EVERY OSCAR season there are a few awkward films - often war movies or about mental or physical illness - that have clearly been produced and planned as a vehicle for an actor who feel s/he is due an award.
Think Sandra Bullock in The Blind Side or Charlize Theron in Monster. Both of those films were produced by the actor they were promoting and both went on to win Best Actress. Cake is Jennifer Aniston’s attempt, and, like Bullock and Theron, she is also a producer here. It is a story about pain, loss, and suffering. Perfect for awards season, but is it any good?
Aniston plays Claire, a woman suffering from chronic pain. She is scared, figuratively and literally, after a car crash that took the life of her young child and subsequently ended her marriage. It opens with her being kicked out of her support group for making disrespectful remarks about the suicide of Nina, Claire’s friend and one the group’s former members, played in flashback by the always great Anna Kendrick.
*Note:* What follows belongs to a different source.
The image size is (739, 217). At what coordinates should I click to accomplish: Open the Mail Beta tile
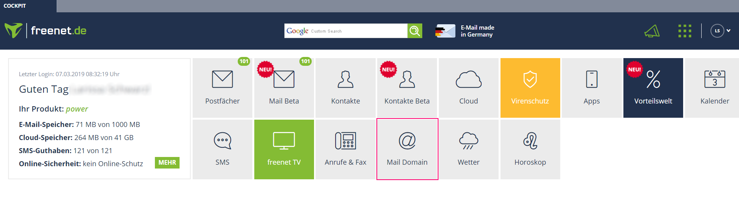pos(284,88)

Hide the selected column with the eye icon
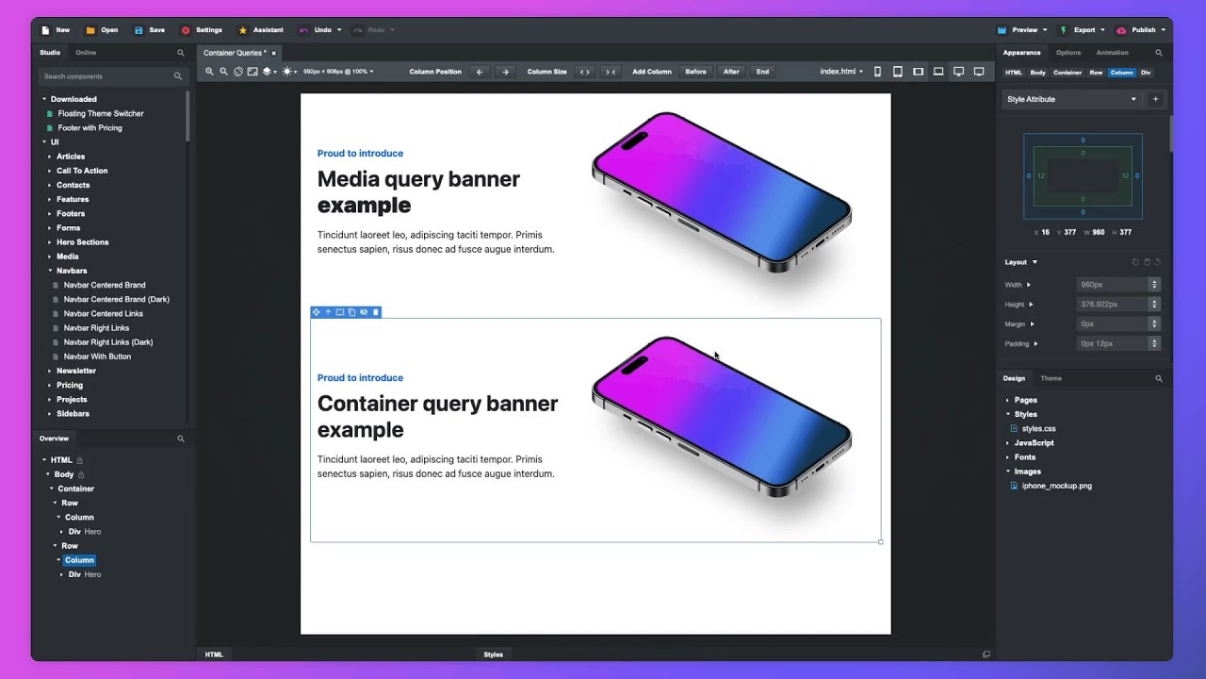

Claire is abrasive with a cruel wit. Taking the brunt of that abuse is the only person in Claire’s life, an elderly Mexican lady who is her long suffering carer. Claire also struggles to keep her prescriptions filled to stop the crippling pain, and after being abandoned by her support group she contemplates suicide. This leads her to Roy, Nina’s husband. Over time they begin a relationship from where she may begin to see some light at the end of her tunnel.
Aniston’s biggest problem since Friends is probably that she keeps trying. When you are in one of the biggest TV shows of all time it is almost impossible to have any kind of a career after. The five other cast members have had some limited success in recent years mainly on the small screen - particularly Lisa Kudrow in the most recent iteration of The Comeback and Matt LeBlanc in Episodes. Both deliver fine performances but are basically playing versions of themselves; Kudrow, a typecast ageing actress and LeBlanc an idiot man child trying to reinvent himself on an American version of a British sitcom.
Both have certainly been successful, with LeBlanc winning a golden globe and Kudrow being nominated for numerous gongs, but Aniston has persevered with film, a medium that has not been good to her. She has had one or two good performances in great movies - The Good Girl and Office Space spring to mind - but generally she has struggled to find characters that suited her as well as Rachel Green. Here Aniston is certainly giving it a real go but is let down by an average screenplay and a earnest, but limited, director.
The problem with Cake is that it lacks any real substance. Claire’s scars are not as disfiguring as they could have been and there is a strong suspicion the film is protecting Jennifer Aniston’s image rather than really letting her sink her teeth into an Oscar worthy role. This movie is too safe to be anything interesting and too unpleasant to be anything more than an overhyped vehicle for sometimes good, but more often average, actress.